• _PROVIDED MATERIAL_:
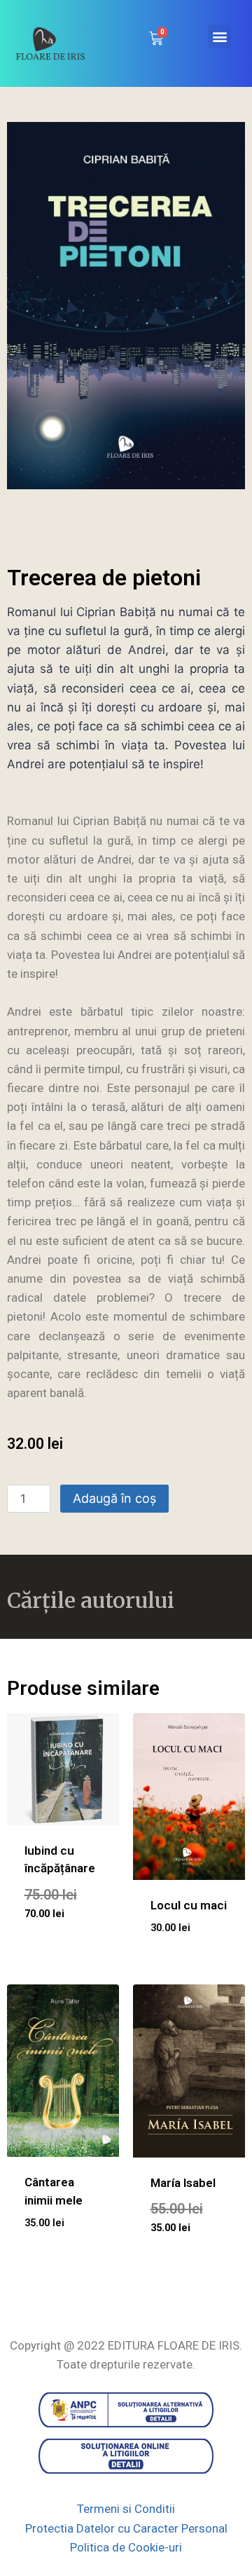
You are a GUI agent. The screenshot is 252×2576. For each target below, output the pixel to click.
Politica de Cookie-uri (126, 2547)
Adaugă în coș (114, 1498)
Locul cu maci (188, 1905)
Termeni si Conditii (126, 2509)
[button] (219, 36)
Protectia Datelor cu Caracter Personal (126, 2528)
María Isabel (183, 2183)
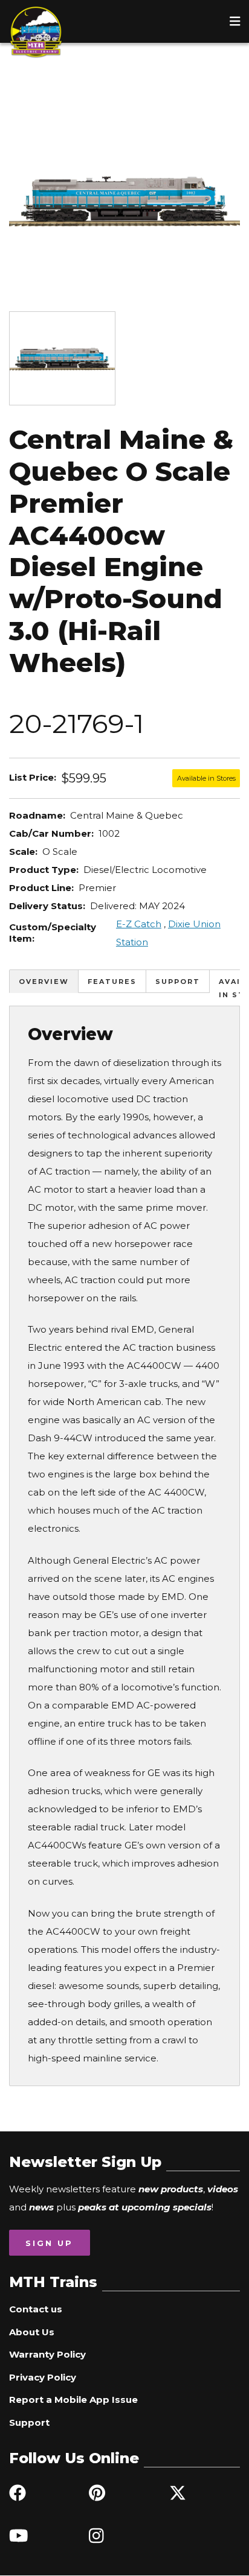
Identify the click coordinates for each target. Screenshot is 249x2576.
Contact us (35, 2309)
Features (112, 981)
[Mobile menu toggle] (235, 21)
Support (177, 981)
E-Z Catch (138, 924)
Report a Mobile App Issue (73, 2399)
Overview (44, 981)
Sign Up (49, 2243)
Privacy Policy (42, 2377)
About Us (31, 2332)
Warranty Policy (47, 2354)
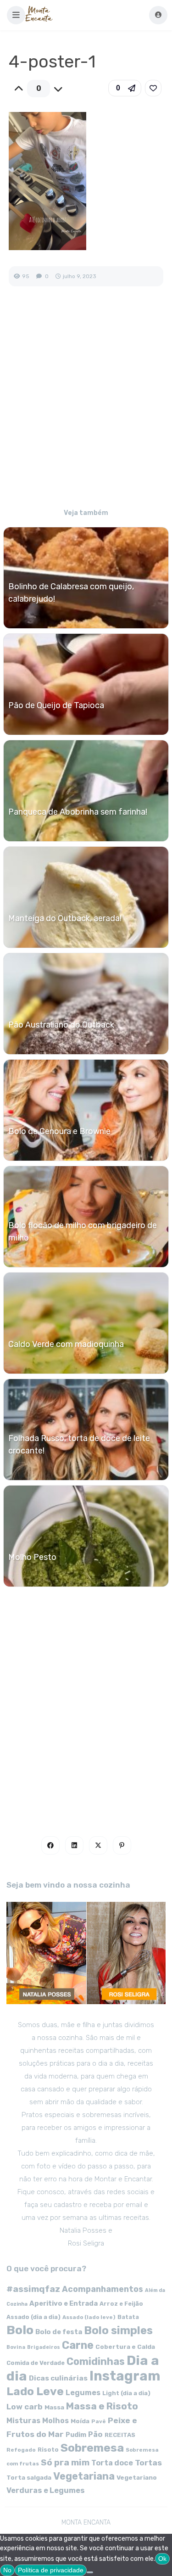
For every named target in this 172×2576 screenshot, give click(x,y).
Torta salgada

• _PROBLEM TO SOLVE_:
Restate, word for word, the entries above, dropping any picture.

• _WRITTEN REPLY_:
You are a GUI agent. The screenshot is 252×2576. For each target below, output the pixel to click.
Politica de Cookie-uri (126, 2547)
Adaugă în coș (114, 1498)
Locul cu maci (188, 1905)
Termeni si Conditii (126, 2509)
[button] (219, 36)
Protectia Datelor cu Caracter Personal (126, 2528)
María Isabel (183, 2183)
Identify the click coordinates for each target. Screenshot is 249x2576.
Contact us (35, 2309)
Features (112, 981)
[Mobile menu toggle] (235, 21)
Support (177, 981)
E-Z Catch (138, 924)
Report a Mobile App Issue (73, 2399)
Overview (44, 981)
Sign Up (49, 2243)
Privacy Policy (42, 2377)
About Us (31, 2332)
Warranty Policy (47, 2354)
For every named target in this 172×2576 screenshot, give click(x,y).
Torta salgada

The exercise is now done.